How to Read Wear and Originality on Circulated Coins
Circulated coins should not be judged by brightness. A shiny coin may be cleaned, while a darker coin may have honest original surfaces. The real skill is learning how wear, detail, color, and surface quality work together.
Find the High Points
Every design has raised areas that wear first. On each series, learn the high points before assigning a grade. Hair details, shield lines, eagle feathers, cheek areas, and lettering can all reveal how much circulation the coin has seen.
Separate Weak Strike From Wear
A weakly struck coin can lack detail even when it has little circulation. Wear usually appears as smoothness on exposed high points, while weak strike often affects known areas of a series. Comparing several examples of the same coin helps build this judgment.
Look for Original Surface Texture
Original circulated coins often show balanced color and natural texture. Cleaned coins may appear bright in open fields and dark around protected details. Hairlines, flat color, and unnatural shine are warning signs.

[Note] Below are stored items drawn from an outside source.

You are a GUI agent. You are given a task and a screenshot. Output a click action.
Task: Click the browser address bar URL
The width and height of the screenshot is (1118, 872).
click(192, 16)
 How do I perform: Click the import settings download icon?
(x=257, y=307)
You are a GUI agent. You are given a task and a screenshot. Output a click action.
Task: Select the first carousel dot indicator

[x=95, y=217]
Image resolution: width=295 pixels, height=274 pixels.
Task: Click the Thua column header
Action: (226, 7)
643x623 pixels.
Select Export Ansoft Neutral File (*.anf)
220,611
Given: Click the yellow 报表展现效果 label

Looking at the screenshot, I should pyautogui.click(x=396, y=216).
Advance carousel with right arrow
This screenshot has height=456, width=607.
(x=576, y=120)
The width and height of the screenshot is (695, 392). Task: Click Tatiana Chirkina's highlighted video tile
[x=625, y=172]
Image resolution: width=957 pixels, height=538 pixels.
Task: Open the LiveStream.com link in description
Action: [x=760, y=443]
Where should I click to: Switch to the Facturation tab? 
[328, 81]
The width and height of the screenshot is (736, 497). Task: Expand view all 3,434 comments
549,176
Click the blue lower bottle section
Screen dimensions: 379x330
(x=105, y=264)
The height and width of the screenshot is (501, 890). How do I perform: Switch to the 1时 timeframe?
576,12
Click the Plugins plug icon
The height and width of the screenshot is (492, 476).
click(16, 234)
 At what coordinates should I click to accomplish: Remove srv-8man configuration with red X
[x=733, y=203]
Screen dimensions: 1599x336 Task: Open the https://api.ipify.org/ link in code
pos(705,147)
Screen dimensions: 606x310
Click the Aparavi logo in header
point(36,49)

Identify Grade-Limiting Problems
Scratches, corrosion, rim dents, holes, bends, graffiti, and cleaning can matter more than remaining detail. A problem-free lower-grade coin is often easier to sell and more satisfying to own than a sharper damaged coin.
Make the Final Judgment
Compare the coin to trusted images in several grade levels. Decide not only what the technical grade may be, but whether the coin is attractive for that grade. Eye appeal is the difference between an acceptable coin and a desirable one.